Every entry in the data below needs to be repeated exactly.
Recorded information section start
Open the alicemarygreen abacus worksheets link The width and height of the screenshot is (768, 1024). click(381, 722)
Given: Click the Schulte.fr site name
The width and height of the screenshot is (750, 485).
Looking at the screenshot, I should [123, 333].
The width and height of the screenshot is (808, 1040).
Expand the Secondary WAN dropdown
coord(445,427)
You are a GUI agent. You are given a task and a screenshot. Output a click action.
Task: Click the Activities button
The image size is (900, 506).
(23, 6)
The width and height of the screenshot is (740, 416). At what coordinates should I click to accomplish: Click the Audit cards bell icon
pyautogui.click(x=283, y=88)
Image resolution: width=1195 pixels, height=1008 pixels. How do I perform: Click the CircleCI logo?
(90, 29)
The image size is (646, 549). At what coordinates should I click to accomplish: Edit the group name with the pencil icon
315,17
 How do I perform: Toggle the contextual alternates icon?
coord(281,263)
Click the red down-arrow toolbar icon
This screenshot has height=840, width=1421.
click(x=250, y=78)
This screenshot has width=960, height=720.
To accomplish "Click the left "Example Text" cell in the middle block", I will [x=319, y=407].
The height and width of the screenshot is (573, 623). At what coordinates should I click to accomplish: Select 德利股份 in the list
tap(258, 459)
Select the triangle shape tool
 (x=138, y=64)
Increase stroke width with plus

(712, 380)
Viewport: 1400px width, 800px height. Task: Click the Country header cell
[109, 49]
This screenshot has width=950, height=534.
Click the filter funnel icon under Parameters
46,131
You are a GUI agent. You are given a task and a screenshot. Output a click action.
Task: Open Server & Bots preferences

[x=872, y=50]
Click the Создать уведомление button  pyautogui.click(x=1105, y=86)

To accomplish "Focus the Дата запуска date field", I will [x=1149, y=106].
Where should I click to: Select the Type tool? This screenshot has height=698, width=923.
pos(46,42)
Recorded information section end
§ **Solved exercise**
Open the alicemarygreen abacus worksheets link The width and height of the screenshot is (768, 1024). click(381, 722)
Given: Click the Schulte.fr site name
The width and height of the screenshot is (750, 485).
Looking at the screenshot, I should [123, 333].
The width and height of the screenshot is (808, 1040).
Expand the Secondary WAN dropdown
coord(445,427)
You are a GUI agent. You are given a task and a screenshot. Output a click action.
Task: Click the Activities button
The image size is (900, 506).
(23, 6)
The width and height of the screenshot is (740, 416). At what coordinates should I click to accomplish: Click the Audit cards bell icon
pyautogui.click(x=283, y=88)
Image resolution: width=1195 pixels, height=1008 pixels. How do I perform: Click the CircleCI logo?
(90, 29)
The image size is (646, 549). At what coordinates should I click to accomplish: Edit the group name with the pencil icon
315,17
 How do I perform: Toggle the contextual alternates icon?
coord(281,263)
Click the red down-arrow toolbar icon
This screenshot has height=840, width=1421.
click(x=250, y=78)
This screenshot has width=960, height=720.
To accomplish "Click the left "Example Text" cell in the middle block", I will [x=319, y=407].
The height and width of the screenshot is (573, 623). At what coordinates should I click to accomplish: Select 德利股份 in the list
tap(258, 459)
Select the triangle shape tool
 (x=138, y=64)
Increase stroke width with plus

(712, 380)
Viewport: 1400px width, 800px height. Task: Click the Country header cell
[109, 49]
This screenshot has width=950, height=534.
Click the filter funnel icon under Parameters
46,131
You are a GUI agent. You are given a task and a screenshot. Output a click action.
Task: Open Server & Bots preferences

[x=872, y=50]
Click the Создать уведомление button  pyautogui.click(x=1105, y=86)

To accomplish "Focus the Дата запуска date field", I will [x=1149, y=106].
Where should I click to: Select the Type tool? This screenshot has height=698, width=923.
pos(46,42)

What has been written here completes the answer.